Prepare for your home appraisal as you would for a home sale.  You are in essence re-selling your home.  Make sure all of the maintenance you can do is done; this includes clearing out and trimming landscaping, cleaning the gutters, powerwashing or painting the house, etc. - hopefully, most of this was already done for the sale and should only need a minor touch up.  Be polite to the appraiser and give them full access to your home; work with, not against, them.  Inform the appraiser of your home improvements.  Let them know about the new windows, new floors, the finished basement, etc.  And finally, don't be caught off guard.  Do your homework and know what similar homes are selling for in your neighborhood.  This is something that should be done before setting your selling price.  In case your home has been on the market for a month or two, keep your research current.  Let the appraiser know about the selling price of homes that are comparable to yours that have sold.  If you know of a particular home that sold for less but is similar to yours, point out any beneficial differences that set yours apart such as, better curb appeal, underground sprinkler system, attached garage, gas stove, etc.

What if the appraisal is low?
An appraisal that comes in lower than the asking price can jeopardize the loan and ultimately the sale. The lender will generally only loan up to 80% of the appraiser’s opinion of the home's value. The most common result is that the seller can lower their asking price. Or the seller and buyer can negotiate and meet at a price in-between. If the buyer still wants the home badly enough, they may put more money down; but this may still not guarantee their loan as the lender will still view it as negative equity. The final option is to dispute the appraisal. Before disputing an appraisal, do your homework. Look at the homes in your community that have sold in the last 6 months and see what the differences are that may make your home more valuable. Perhaps there is a sale that the appraiser missed, perhaps other homes do not have the renovations and improvements you have done, perhaps the appraiser is not familiar with your type of home or neighborhood, etc. Building this case may be a good idea even before the appraisal. This will prevent you from getting rushed by the timeline after the appraisal is done. This is something you can ask your REALTOR(r) to help with as they usually have a vast knowledge of your market area. Once you have prepared your case, present it to the lender. They will likely get a new appraiser or request the same appraiser to reconsider it.
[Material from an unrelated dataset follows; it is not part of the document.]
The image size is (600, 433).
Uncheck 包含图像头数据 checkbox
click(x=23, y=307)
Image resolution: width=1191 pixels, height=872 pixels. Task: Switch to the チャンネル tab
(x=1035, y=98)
If you do not want the same appraiser, make sure to specify this and ask for a second opinion.

What other aspects of the appraisal can hurt the loan?
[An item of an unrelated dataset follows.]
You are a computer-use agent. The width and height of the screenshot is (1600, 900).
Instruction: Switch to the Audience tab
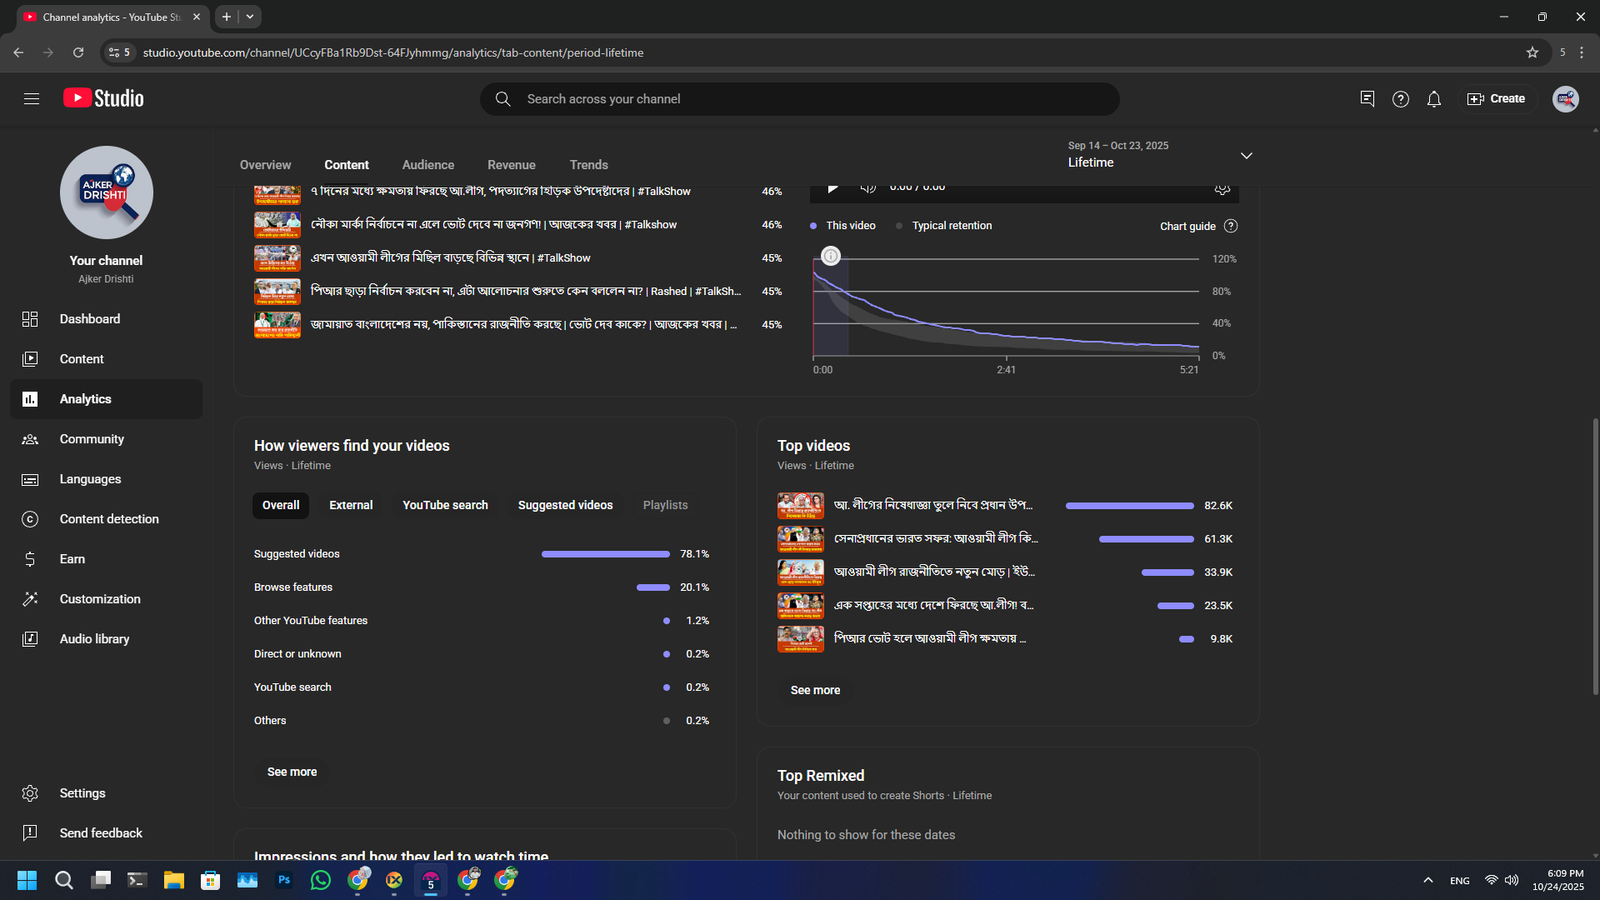[428, 165]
By far, the appraiser's opinion of the home's value being lower than the asking price is the most detrimental.  However, other factors may cause the lender to refuse the loan or require further negotiations. These concerns would result from property conditions that may require the home buyer to do more investing in the property to keep it valuable, such as upkeep on a private road.  Your REALTOR(r) can help you with these types of objections and altering the contract to alleviate the lender's concerns.